La scène se passe à Villers-sur-mer, mais Le Crotoy ou Pornic auraient aussi bien fait l’affaire.

Samedi 16 juillet, 16 H 30. Quelques centaines de baigneurs profitent de la marée montante et d’un temps magnifique pour s’égailler au gré des vagues, insouciants. Soudain, branle-bas de combat. Des CRS, prenant en tenaille lesdits baigneurs, qui au large en Zodiac, qui au bord de l’eau en quad, entreprennent une chasse systématique au baigneur à grand renfort de sifflets et de trompes. Mission : faire sortir de l’eau illico ces paisibles estivants. Petit à petit l’étau se resserre et au bout de quelques minutes le dernier récalcitrant a fini par regagner le sable sec en maugréant.

Un quidam passant par là s’interroge. Pourquoi le drapeau de baignade, vert deux heures plus tôt, a-t-il viré au rouge ? Un banc de méduses approcherait-il du rivage ? Une prolifération de staphylocoques dorés aurait-elle été observée ? Une nappe d’hydrocarbures menacerait-elle la côte ? Et de scruter l’horizon à la recherche du moindre indice. Rien.

Il se dirige alors vers le poste de secours en quête d’information et découvre ébahi le fin mot de l’histoire : baignade interdite à partir de 16 heures pour cause de... meeting aérien !

Quelle relation existe-t-il entre les deux faits ? Les baigneurs menacent-ils la sécurité des voltigeurs ? On en doute. Les acrobates aériens contituent-ils un danger pour les baigneurs ? Et si oui, de quel ordre ? Krash ? Un tel accident peut survenir aussi bien au-dessus du sable qu’au-dessus de l’eau.

On se perd en conjectures. Les responsables de la sécurité ont-ils imaginé que des baigneurs, éblouis par les prouesses de la Patrouille de France en auraient le souffle coupé et risquerait de se noyer ? On n’ose y croire. En toute hypothèse, si on estime que le meeting aérien représente un danger pour les baigneurs, c’est le meeting aérien qu’il faut interdire, pas la baignade. Mais sait-on encore raisonner à l’endroit ?

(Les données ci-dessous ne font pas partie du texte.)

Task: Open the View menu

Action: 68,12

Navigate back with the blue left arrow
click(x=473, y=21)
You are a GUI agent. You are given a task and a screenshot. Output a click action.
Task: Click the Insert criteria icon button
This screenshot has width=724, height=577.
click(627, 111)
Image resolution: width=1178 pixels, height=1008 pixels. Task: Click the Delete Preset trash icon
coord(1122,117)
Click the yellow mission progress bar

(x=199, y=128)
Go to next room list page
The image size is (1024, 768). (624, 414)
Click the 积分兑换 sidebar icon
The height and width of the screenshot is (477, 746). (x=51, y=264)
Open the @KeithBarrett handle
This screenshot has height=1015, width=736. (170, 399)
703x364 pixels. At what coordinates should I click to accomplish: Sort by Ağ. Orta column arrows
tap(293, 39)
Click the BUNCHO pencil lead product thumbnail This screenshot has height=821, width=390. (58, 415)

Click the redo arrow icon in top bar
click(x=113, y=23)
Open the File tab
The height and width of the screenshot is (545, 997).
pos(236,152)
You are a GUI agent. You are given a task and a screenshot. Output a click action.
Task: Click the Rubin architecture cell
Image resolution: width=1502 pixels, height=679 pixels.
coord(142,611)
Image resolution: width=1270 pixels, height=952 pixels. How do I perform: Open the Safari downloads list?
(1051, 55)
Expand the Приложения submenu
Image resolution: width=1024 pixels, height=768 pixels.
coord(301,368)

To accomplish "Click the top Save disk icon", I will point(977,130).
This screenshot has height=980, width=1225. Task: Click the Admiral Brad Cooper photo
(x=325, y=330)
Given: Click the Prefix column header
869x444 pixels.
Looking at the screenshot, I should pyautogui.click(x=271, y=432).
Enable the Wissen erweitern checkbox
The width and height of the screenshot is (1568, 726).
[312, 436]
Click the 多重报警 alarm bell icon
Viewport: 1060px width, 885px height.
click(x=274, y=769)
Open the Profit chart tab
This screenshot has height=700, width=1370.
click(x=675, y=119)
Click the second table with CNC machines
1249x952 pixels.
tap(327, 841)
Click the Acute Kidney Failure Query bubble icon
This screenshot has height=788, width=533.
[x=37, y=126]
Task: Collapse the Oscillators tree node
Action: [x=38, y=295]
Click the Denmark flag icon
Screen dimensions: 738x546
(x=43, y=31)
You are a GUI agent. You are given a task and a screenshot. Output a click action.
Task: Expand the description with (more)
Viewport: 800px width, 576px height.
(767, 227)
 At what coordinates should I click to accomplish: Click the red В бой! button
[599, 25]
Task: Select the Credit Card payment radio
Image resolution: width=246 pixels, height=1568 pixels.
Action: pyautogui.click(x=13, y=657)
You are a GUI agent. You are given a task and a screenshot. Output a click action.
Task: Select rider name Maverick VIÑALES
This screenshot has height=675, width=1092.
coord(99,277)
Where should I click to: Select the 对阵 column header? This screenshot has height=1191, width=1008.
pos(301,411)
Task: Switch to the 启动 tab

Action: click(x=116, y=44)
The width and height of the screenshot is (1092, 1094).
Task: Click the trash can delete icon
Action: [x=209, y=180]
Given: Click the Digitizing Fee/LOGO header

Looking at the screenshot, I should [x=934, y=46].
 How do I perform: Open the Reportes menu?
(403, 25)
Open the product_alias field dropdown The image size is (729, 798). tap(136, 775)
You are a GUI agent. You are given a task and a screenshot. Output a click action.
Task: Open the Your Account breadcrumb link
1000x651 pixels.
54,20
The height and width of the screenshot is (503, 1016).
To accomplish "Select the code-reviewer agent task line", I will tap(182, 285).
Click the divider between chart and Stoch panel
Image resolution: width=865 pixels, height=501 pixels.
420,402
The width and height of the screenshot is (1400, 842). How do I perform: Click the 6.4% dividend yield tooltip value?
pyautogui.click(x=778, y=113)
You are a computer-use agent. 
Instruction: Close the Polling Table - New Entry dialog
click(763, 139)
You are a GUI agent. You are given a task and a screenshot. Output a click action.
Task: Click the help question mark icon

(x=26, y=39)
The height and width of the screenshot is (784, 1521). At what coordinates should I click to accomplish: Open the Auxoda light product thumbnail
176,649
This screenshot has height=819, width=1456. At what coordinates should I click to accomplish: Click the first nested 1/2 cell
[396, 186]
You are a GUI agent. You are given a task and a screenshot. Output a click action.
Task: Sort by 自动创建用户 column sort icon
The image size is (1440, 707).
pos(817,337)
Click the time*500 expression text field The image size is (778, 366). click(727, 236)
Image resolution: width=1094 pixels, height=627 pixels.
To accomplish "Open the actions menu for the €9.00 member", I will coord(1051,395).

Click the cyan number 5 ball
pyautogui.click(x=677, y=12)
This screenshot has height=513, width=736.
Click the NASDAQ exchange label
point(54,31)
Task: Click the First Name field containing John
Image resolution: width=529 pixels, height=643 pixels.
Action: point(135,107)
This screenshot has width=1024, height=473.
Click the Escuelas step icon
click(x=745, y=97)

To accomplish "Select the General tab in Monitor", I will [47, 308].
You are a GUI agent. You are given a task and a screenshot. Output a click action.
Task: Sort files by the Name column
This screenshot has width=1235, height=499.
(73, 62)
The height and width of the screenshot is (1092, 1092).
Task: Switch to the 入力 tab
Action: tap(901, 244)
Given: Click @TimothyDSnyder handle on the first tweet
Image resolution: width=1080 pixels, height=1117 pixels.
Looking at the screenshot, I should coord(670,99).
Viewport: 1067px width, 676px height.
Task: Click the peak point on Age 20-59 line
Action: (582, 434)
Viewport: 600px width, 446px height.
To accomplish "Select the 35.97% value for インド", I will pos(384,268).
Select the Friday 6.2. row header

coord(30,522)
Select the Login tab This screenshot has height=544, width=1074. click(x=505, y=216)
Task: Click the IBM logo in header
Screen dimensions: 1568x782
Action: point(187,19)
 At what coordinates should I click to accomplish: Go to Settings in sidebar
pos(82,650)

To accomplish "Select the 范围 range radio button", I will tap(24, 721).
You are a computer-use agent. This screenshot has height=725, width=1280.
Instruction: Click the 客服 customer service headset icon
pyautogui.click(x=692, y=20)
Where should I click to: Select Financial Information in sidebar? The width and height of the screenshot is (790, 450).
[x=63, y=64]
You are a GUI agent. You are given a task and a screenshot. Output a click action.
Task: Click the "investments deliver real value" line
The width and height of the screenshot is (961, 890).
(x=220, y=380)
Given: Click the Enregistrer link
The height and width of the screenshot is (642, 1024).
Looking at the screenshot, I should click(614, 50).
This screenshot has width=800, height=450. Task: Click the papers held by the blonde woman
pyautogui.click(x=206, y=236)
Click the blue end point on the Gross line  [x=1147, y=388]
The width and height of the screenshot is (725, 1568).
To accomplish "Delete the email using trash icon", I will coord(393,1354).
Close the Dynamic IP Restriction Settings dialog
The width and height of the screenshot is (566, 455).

Se préoccuper de la sécurité de ses concitoyens est louable. Lorsque cette préoccupation tourne à l’obsession et conduit à des prescriptions irrationnelles et à un usage aberrant de la force publique, on bascule dans le délire. Voilà à quels excès conduit la phobie sécuritaire : une ahurissante scène de chasse au baigneur un après-midi de juillet à Villers-sur-mer.